Eon Magazine
Editor | Richie ‘Zapatero’ Shoemaker |
---|---|
Categories | Video game magazines |
Frequency | 4 per year |
First issue | Autumn 2005 |
Final issue | 2013 |
Company | MMM Publishing |
Country | Worldwide |
Language | English |
Website | Official site |
Eon Magazine was a full-color print magazine devoted to CCP Games' massively-multiplayer online sci-fi game Eve Online, launched in 2005 and discontinued in 2013 after 30 issues. The magazine was produced by MMM Publishing under license from CCP Games and sold via the Eve Online website. The magazine was distributed to more than 80 countries worldwide. Eon was the first magazine worldwide that can only be bought on the internet.
History
First issue and reprint
Eon was first published in Autumn 2005 and cost US$14.95, sold through the official store on CCP’s Eve Online website. The first issue ran to 68 pages, containing a wide mixture of articles dedicated solely to the game of Eve Online – the first time an MMO game was supported by a commercially available, ongoing magazine title.
Issue #001 was reprinted (as Issue #001.1 on the masthead) in April 2006 after supplies of the first issue were eventually sold out. Eon differs from most commercially available magazines in that each issue had a fixed print run and was continually sold on the online store site, regardless of whether subsequent issues had been released until the entire supply of an issue was sold out.
Discontinuation
Eon Magazine was discontinued after Issue #030, which was released as a digital publication in January 2013.[1]
Issue contents
Issue #001 was split into seven main sections:
- Upfront (news stories about current events in and around the game)
- In Crowd (interviews with members of the game’s development team)
- Chronicles (fan fiction written by players of the game)
- In Character (role-playing style interview profiles of prominent players of the game written from their characters’ perspectives)
- Generic features about aspects of Eve Online, detailing upcoming expansions, notable fansites, etc.
- Testflight (a ‘product review’ of a selection of in-game ships by Eon’s ‘test pilot’)
- Insider’s Guides (strategy guides and playing tips focussing on certain areas of gameplay)
In the next issues, the magazine expanded to a regular 84 pages in length and included:
- Alliance Profiles (profiles of the game’s premier alliances)
- Eve Quarterly Report (an update of the current ‘state of the game’ in statistical format)
- Eve Directory (a collection of themed web resources for the game)
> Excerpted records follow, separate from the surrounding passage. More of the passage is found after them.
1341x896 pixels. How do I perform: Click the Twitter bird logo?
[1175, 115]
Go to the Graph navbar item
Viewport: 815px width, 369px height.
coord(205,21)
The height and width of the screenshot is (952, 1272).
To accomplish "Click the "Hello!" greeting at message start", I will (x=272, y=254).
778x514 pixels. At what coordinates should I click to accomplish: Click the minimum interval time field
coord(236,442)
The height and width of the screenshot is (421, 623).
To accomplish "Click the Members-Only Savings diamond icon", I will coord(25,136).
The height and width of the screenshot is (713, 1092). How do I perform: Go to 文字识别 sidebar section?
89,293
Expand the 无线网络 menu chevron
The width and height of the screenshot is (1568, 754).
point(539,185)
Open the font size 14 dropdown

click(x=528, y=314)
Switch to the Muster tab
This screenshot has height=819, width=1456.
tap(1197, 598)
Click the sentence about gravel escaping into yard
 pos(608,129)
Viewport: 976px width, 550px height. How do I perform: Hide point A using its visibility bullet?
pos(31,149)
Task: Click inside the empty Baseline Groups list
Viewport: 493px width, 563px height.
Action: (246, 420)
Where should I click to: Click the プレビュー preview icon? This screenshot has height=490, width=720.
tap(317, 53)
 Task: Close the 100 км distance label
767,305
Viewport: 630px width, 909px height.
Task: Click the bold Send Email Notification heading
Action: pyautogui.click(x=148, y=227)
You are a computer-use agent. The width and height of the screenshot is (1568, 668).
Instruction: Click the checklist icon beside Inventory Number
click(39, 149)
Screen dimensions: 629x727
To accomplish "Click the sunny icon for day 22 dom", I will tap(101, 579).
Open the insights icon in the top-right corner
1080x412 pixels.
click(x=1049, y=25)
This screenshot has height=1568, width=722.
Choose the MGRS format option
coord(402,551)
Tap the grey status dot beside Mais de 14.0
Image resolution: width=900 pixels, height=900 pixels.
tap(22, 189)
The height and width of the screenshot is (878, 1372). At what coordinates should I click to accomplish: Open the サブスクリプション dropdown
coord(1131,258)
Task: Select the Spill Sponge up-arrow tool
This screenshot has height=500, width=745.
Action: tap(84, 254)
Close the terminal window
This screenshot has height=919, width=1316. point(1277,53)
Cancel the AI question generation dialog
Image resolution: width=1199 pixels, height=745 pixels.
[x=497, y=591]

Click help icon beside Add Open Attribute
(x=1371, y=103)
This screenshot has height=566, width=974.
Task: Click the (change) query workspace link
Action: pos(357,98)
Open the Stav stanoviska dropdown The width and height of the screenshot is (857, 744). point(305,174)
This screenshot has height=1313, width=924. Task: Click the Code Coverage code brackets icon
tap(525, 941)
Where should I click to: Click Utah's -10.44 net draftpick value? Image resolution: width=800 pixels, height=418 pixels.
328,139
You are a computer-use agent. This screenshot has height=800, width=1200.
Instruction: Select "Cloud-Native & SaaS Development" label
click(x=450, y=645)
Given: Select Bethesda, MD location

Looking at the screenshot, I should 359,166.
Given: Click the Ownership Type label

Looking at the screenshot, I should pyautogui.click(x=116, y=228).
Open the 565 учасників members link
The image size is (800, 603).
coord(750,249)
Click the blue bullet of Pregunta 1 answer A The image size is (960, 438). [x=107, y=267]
Eon had also, since 2007, conducted the annual Eon Awards, recognising notable players, corporations and alliances’ achievements within the game and its community.
Spin-offs
In April 2008, Eon worked in conjunction with www.eve-maps.com to produce a hard-copy book version of the site's Eve Strategic Maps. ESM was a 74-page, ring-bound 'atlas' of every region in the game's universe, detailing every system's transport network, resources, NPC types and player outposts. Each copy of Eve Strategic Maps came with a set of stickers allowing players to update the information on regions according to player activity in-game (hence the 'Strategic' aspect of the title).
Eve Strategic Maps has since been updated with an expanded second edition, containing a clearer information presentation style and a system index for easier referencing. Each copy of ESM was also sold with a large-scale 'poster map', the first edition's being a general route map of the entire universe, the second being a detailed overview map of the game's 'low-sec' regions (areas of space prolific with PvP gameplay).
References
- ↑ Zapatero, editor; "End of an Eon: Eon Magazine Says "Farewell""; devblog by CCP Eterne, March 13, 2013.